* Aim of the exercise: Find each line of the entries with the string "avatar", please, and copy it.

* Record excerpts:
━━━━━━

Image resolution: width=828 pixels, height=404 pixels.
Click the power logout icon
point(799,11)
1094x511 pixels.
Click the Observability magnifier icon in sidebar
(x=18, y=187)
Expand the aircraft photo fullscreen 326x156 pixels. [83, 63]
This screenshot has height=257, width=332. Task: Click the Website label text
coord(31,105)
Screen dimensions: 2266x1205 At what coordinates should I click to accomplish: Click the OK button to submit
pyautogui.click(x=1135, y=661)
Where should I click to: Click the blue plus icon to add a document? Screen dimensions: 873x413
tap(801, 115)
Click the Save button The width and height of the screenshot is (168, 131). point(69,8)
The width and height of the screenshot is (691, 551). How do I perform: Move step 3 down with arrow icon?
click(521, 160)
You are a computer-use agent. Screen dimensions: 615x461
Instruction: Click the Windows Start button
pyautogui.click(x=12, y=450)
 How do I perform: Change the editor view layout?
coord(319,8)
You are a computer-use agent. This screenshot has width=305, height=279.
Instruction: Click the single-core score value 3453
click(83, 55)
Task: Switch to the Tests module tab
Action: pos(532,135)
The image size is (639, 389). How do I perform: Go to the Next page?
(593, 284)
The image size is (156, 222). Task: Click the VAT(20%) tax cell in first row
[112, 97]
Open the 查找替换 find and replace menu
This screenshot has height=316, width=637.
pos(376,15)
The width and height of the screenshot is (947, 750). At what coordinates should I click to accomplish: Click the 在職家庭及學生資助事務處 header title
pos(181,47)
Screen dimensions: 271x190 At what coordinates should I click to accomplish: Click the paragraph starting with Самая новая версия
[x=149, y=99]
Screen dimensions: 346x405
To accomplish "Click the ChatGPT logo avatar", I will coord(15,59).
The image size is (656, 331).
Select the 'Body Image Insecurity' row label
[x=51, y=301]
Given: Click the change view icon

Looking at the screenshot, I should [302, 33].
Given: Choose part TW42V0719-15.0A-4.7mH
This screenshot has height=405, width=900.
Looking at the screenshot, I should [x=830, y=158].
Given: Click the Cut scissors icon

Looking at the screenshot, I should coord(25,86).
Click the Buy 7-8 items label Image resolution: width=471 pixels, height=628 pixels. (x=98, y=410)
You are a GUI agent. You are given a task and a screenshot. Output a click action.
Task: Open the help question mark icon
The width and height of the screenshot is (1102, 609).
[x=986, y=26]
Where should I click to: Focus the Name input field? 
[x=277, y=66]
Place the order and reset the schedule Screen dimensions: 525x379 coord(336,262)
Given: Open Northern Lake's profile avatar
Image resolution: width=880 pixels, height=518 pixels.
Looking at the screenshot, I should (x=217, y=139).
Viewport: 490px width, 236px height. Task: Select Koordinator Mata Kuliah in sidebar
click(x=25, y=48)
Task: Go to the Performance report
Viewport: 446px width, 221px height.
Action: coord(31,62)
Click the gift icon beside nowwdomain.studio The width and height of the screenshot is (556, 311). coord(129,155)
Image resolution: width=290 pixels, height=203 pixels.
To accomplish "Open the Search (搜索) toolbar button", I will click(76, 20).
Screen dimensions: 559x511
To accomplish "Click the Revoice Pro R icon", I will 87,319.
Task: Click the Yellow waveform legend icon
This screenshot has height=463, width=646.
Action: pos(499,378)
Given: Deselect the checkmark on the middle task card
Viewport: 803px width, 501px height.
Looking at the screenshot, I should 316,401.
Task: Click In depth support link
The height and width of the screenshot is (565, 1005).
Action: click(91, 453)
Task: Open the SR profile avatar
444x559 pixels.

━━━━━━

* Problem solution:
To accomplish "Click the ChatGPT logo avatar", I will coord(15,59).
Given: Open Northern Lake's profile avatar
Task: Open the SR profile avatar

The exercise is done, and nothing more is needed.